BRIEF:
Within the entries below, find each line containing the word "agent" and copy it.

EXTRACTED RECORDS:
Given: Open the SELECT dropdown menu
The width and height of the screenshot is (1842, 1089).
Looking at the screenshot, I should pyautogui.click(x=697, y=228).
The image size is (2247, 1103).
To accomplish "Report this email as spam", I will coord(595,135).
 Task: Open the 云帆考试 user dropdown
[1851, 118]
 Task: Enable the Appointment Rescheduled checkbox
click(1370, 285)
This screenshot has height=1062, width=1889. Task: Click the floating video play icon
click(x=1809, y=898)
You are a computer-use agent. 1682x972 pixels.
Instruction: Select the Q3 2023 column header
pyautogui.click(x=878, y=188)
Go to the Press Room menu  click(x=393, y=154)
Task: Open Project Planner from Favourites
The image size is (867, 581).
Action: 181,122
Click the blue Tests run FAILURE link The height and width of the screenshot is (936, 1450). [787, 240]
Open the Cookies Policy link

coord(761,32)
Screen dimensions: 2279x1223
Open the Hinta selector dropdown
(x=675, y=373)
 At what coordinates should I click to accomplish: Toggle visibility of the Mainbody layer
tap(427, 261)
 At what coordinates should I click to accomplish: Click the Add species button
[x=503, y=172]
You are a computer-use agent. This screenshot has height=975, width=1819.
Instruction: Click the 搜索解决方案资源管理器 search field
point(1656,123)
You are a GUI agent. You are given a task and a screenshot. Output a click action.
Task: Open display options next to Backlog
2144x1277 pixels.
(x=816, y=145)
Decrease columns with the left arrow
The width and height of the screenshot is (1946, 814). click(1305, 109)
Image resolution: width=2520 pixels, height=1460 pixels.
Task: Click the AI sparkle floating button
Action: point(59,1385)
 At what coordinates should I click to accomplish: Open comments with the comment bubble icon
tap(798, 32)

RESULT FOR THIS TASK:
You are a computer-use agent. 1682x972 pixels.
You are a computer-use agent. This screenshot has height=975, width=1819.
You are a GUI agent. You are given a task and a screenshot. Output a click action.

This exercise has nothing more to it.